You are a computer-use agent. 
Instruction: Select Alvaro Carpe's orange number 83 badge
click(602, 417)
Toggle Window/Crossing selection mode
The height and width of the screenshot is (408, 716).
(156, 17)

CHALLENGE:
Repeat every one of the items above verbatim, preserving each line without alteration.

TASK RESPONSE:
You are a computer-use agent. 
Instruction: Select Alvaro Carpe's orange number 83 badge
click(602, 417)
Toggle Window/Crossing selection mode
The height and width of the screenshot is (408, 716).
(156, 17)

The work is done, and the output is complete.